She crosses past the table, headed for the kitchen area to fetch both the bottle of whiskey, freshly opened, and the entire swan-shaped decanter of red wine. He has a view of her back for a moment, the faded PARAMEDIC lettering, and the shine of her blonde highlights in the overhead lights. "Already on it." She turns and makes her way back, strides short, owing to her stature, but the apartment's not that big. She tucks in on her side of the touch after thumping the whiskey bottle down on his side of the table. "Oh, nice." Her gaze finally finds the cake. "If that cake tastes as good as it looks, you earned yourself a whole bottle of whiskey." NO PRESSURE.

And the flowers are still standing!

Carver's not, though. He's sat. Which, really, considering he could have been sprawled sideways along the couch by an over-eager hauling of his coat... Not the worst outcome. He's even got the wherewithal to pull his legs in slightly as she moves past to hang up his coat. Not entirely necessary, but apparently the guy is all about that social politeness tonight. Is that unsettling? It feels slightly like it should be unsettling.

When she turns, it's blatantly obvious that he was staring out of the window. That is to say, he's still doing it when she looks his way, only shaking his head a little to clear away some thought or another when her question reaches his ears. It even takes him a moment to actually digest what she said, the look of confusion completely clear on his face for half a second or so, hands resting down on his legs and fingers digging in around his knees in something of an attempt to remember where he is. "Oh! Right. You're a paramedic." As if it's simple as that. "One of them is always a cop."

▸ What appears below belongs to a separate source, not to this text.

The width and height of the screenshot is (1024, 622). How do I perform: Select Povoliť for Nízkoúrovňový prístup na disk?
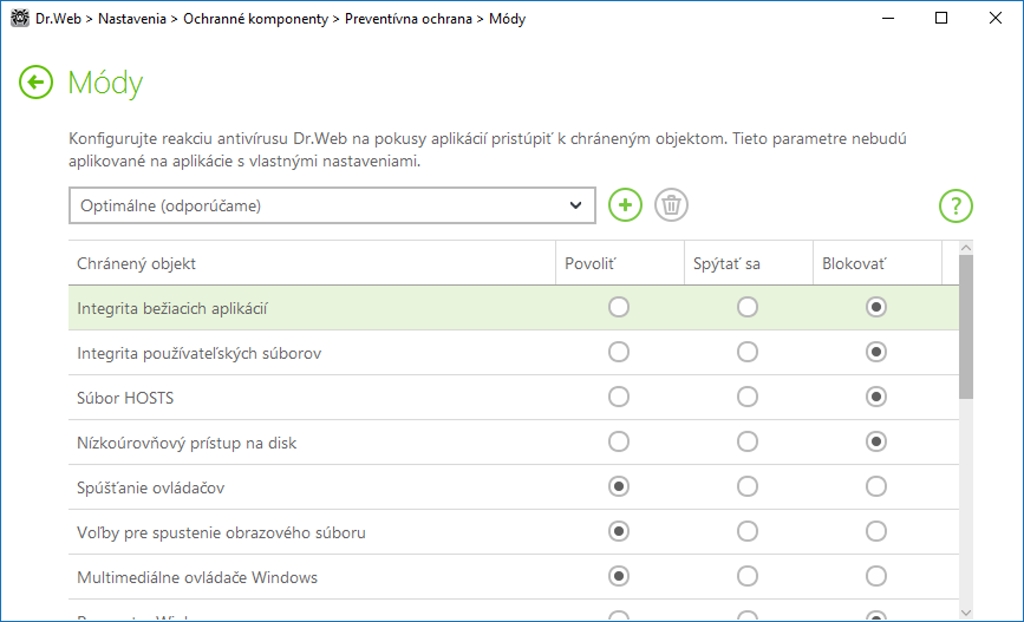click(x=619, y=442)
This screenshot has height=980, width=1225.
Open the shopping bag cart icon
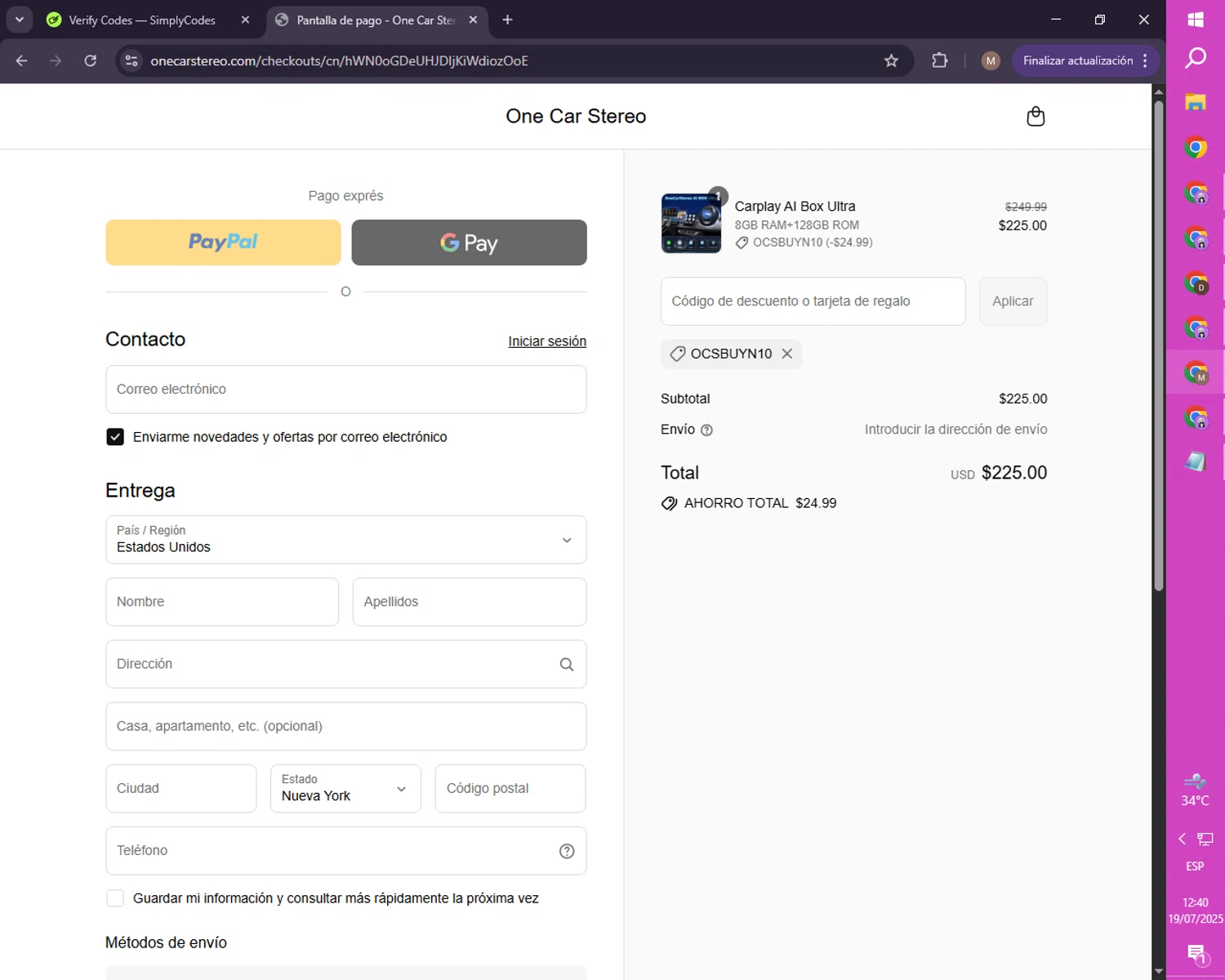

And the next thing he knows is there's a bottle coming down by him. His eyes were out the window again. The noise of it snaps him back, the man not touching the bottle, and instead settling on tucking his legs up a little underneath him as he settles into the couch, turning slightly her way and throwing a glance to the complimented cake. "Yeah, I uh... I owed you. For disappearing. Something came up." Distracted? Check. Kind of non-committal? Check. Being a terrible house guest? Oh, fucking nailing it.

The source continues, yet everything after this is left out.